Je ne pas du tout ce qu'il y a de dévalorisant. Je ne me sens pas unique personnellement et j''irais même jusqu'à dire qu'on peut aimer plusieurs personnes à la fois. Oh, biens sûr, pas de manière identique. Le coeur s'adapte aux circonstances de la vie. Mes les sentiments sont d'une immense et subtile richesse et ne peuvent être limités à ce que préconise, limite ou tolère notre société. J'ai peut-être tort mais je sais qu'elle n'a pas raison...
Quant à supprimer les religions, cela libèrerait les esprits bien entendu. Déjà parvenir à une laïcisation réelle où l'on cantonnerait le religieux à la sphère privée, à ces moments où certains humains se sentant insignifiants dans l'univers se croient obligés de trouver un sens à un mouvement qui n'en possède pas, une finalité à ce qui, somme toute, se caractérise par son mouvement et son processus...
Il y a eu libéralisation bien sûr, mais restreinte à une fauble partie de l'humanité. De plus, cette libéralisation n'a fait trembler que la partie visible d'un iceberg impressionnant. Cette libéralisation n'était qu'une acceptation mièvre et forcée de faits de sociét criants. Mais point de liberté des moeurs, point de vie sentimentale, affective ou sexuelle socialement sereine...

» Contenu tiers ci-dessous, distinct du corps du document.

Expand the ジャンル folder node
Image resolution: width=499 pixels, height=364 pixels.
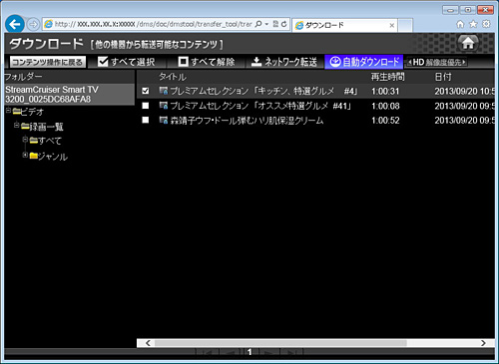tap(25, 155)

Alors, face à cela, que je fasse figure de dépravé, d'utopiste, de traître affectif, de briseur de piédestal, ou de profiteur de la faiblesse sociale ou morale, cela ne me perturbe plus. Ces critiques sont de vieilles lunes que les siècles ont déja chariées jusqu'ici. Les siècles suivant continueront ce chariage mais je ne désespère pas de l'avenir puisque dans mon quotidien je m'efforce de vivre selon l'avenir que je souhaiterais.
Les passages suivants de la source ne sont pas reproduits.